The on_message method is where we’ll decide how to respond to the messages the bot receives. The generate_and_upload_graph method is the most interesting response. The idea here is to start up a temporary Docker container to capture the screenshot.

Grafana does have the ability to render any graph as a PNG file. However, in the latest release of Grafana there appears to be an error with the phantomjs library used internally for image generation.

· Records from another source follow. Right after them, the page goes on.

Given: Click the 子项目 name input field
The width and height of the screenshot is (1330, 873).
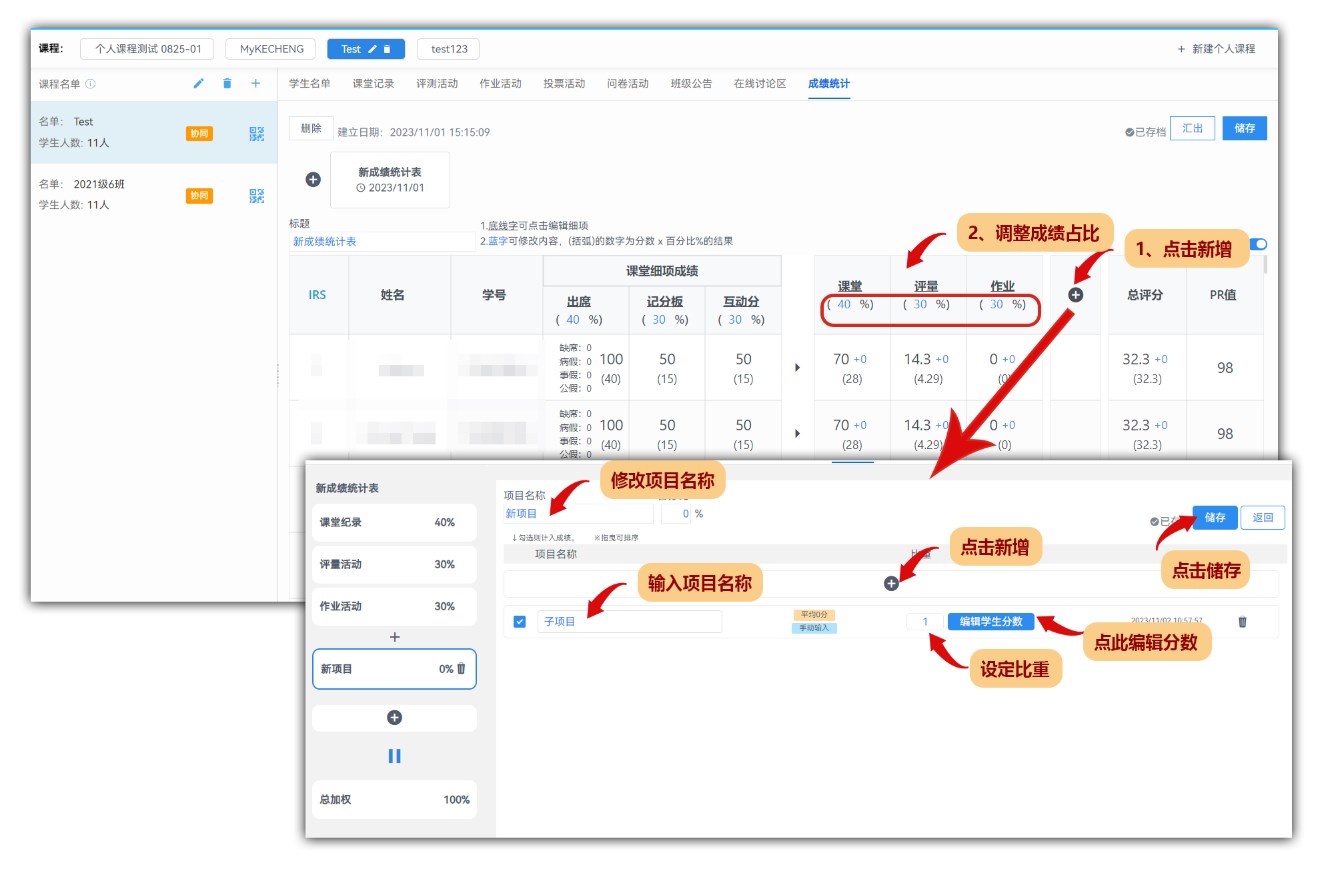Looking at the screenshot, I should 629,622.
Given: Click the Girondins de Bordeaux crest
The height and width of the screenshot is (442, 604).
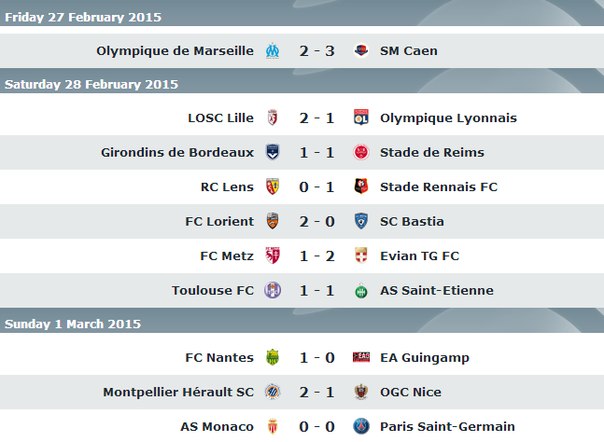Looking at the screenshot, I should (271, 153).
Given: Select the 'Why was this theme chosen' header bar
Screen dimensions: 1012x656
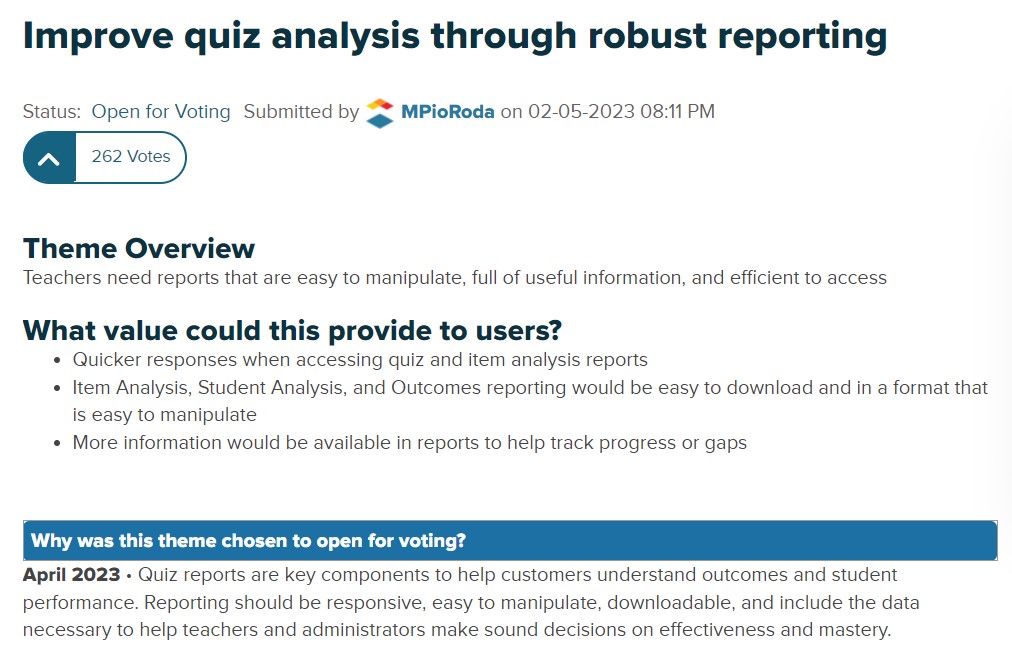Looking at the screenshot, I should (x=509, y=540).
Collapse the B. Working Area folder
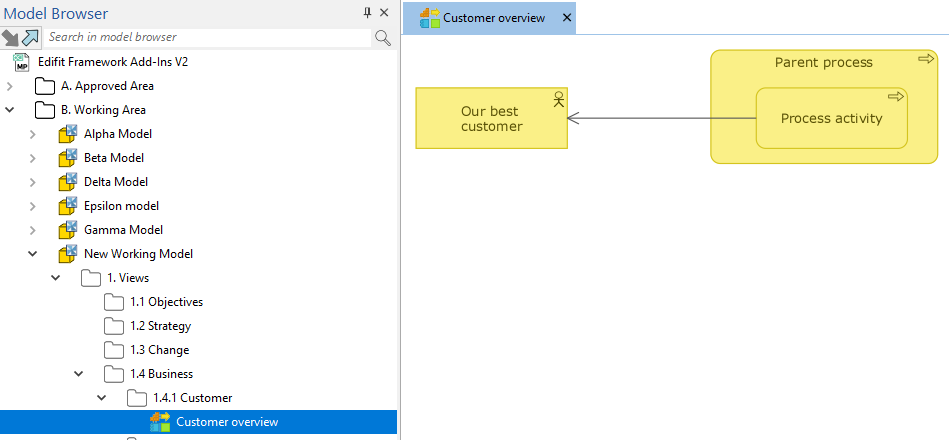This screenshot has width=949, height=440. click(10, 110)
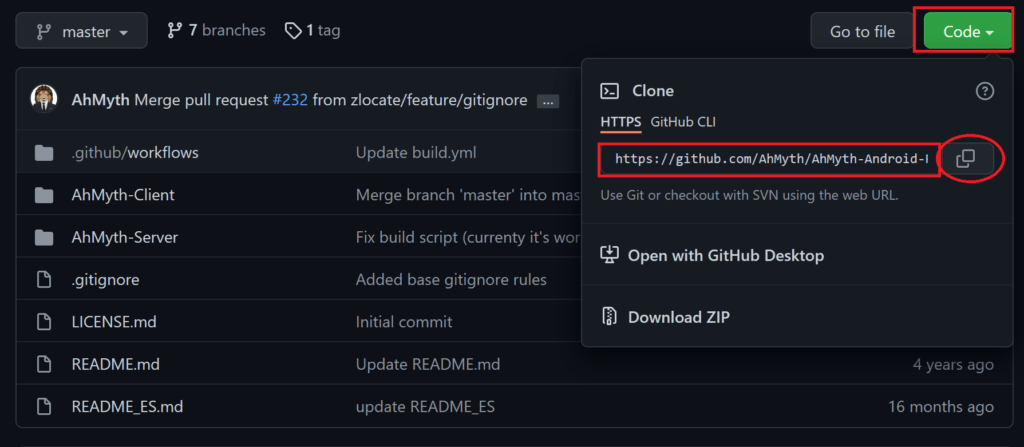Click the AhMyth-Server folder icon
Image resolution: width=1024 pixels, height=447 pixels.
(44, 237)
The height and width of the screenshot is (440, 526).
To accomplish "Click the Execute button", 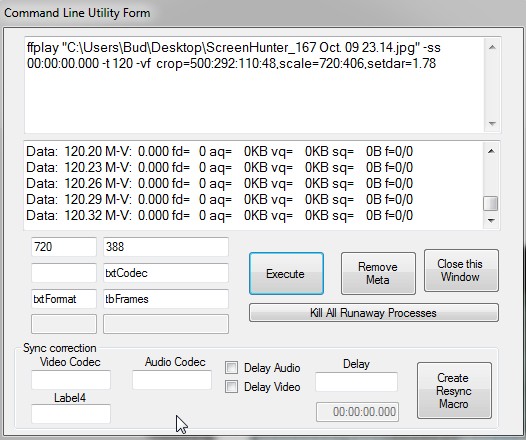I will pos(286,273).
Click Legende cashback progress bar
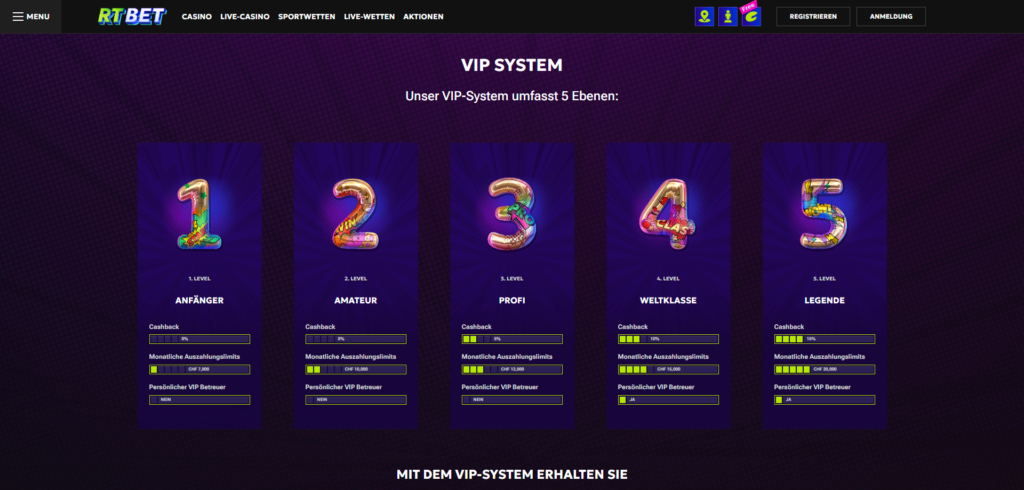 (x=825, y=339)
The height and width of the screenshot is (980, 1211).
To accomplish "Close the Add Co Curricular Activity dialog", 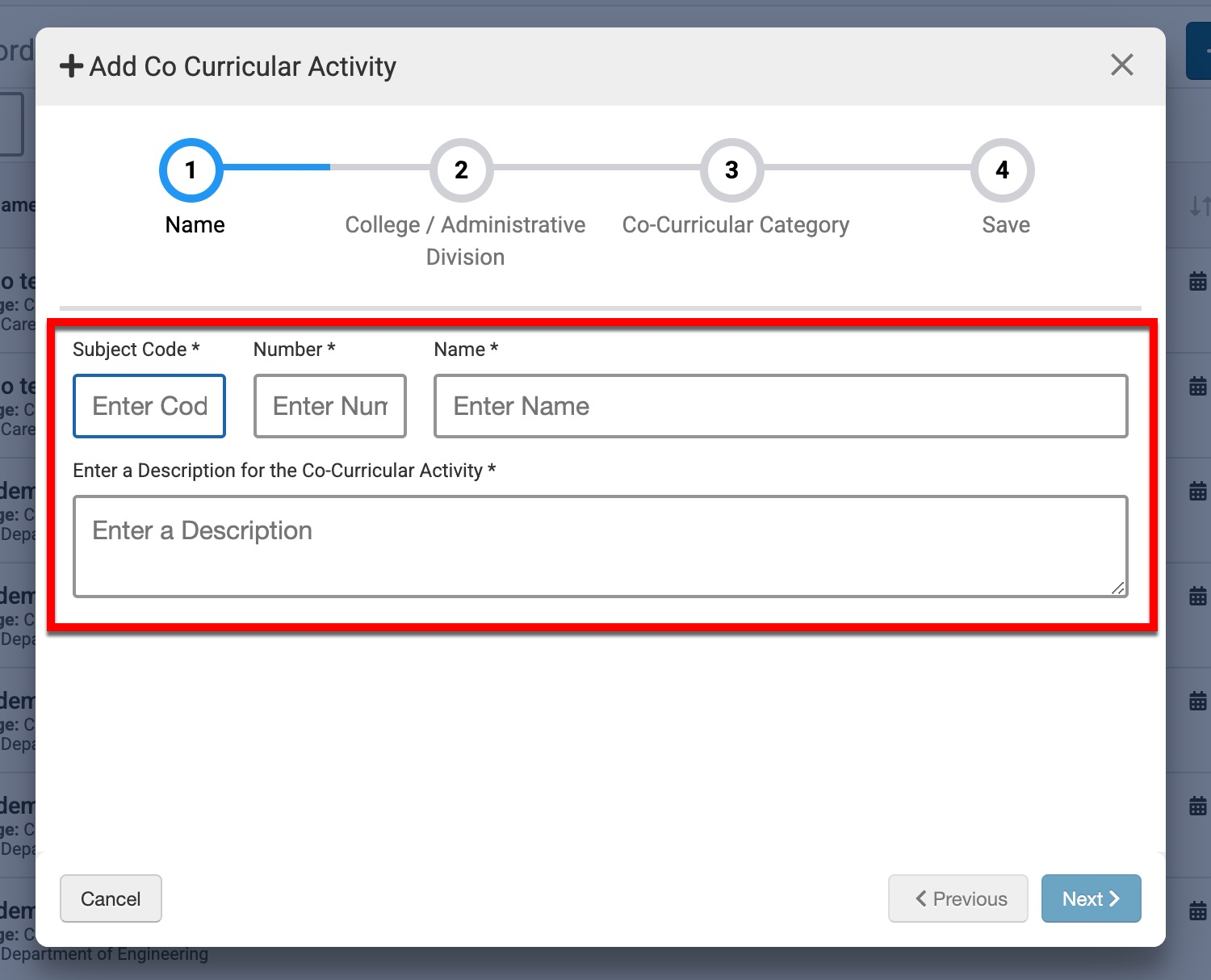I will click(1121, 65).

A more reliable utility for headless browsing is Puppeteer, based on Google Chrome, and someone has helpfully already wrapped this in a Docker image. This gives us an opportunity to experiment with the Docker Python API:

    def generate_and_upload_graph(self, filename, url, channel):
        dir_name = os.path.dirname(os.path.abspath(__file__))

        client = docker.APIClient()

        container = client.create_container(
            image='alekzonder/puppeteer:1.0.0',
            command=f'screenshot \'{url}\' 1366x768',
            volumes=[dir_name],

            host_config=client.create_host_config(binds={
                dir_name: {
                    'bind': '/screenshots'
                }
            }, network_mode='host')
        )

        files1 = prepare_dir(dir_name)

        client.start(container)

        # Poll for new files
        while True:
            time.sleep(2)
            files2 = os.listdir(dir_name)
            new = [f for f in files2 if all([f not in files1, f.endswith(".png")])]
            for f in new:
                with open(f, 'rb') as in_file:
                    ret = self.slack_client.api_call(
                        "files.upload",
                        filename=filename,
                        channels=channel,
                        title=filename,
                        file=io.BytesIO(in_file.read()))
                    if 'ok' not in ret or not ret['ok']:
                        print('File upload failed %s', ret['error'])
                os.remove(f)
            break

lines 6:16: use the Docker Python API to dynamically create a container based on the alekzonder/puppeteer image

line 13: binds the current directory to /screenshots in the container so we can write the file somewhere accessible

line 15: sets network_mode=host so the container can access Grafana on localhost

lines 23:38 will watch for new images being added to the directory and upload them

Start the Bot

With the monitoring stack running, you should be able to start the bot. From the slackbot directory:

$ python bot.py --config=config.yaml 
Bot is alive and listening for messages...

The bot can respond to a couple of basic requests, as below, and you can of course tailor the capabilities of a bot to the specific systems you want to monitor.

1*IoEdeXpri05C-NKdzx8q9Q
Respond to a help message

Conclusion

ChatOps bots can be useful assistants to help you operate a running system. This is a simplified use case, but the general concept can be extended to support more complex requirements.

Making use of the Docker API to dynamically create containers is a convoluted mechanism for capturing a screenshot, but this technique can be particularly useful when you need to quickly add a feature to your own application which has already been wrapped as a Docker image.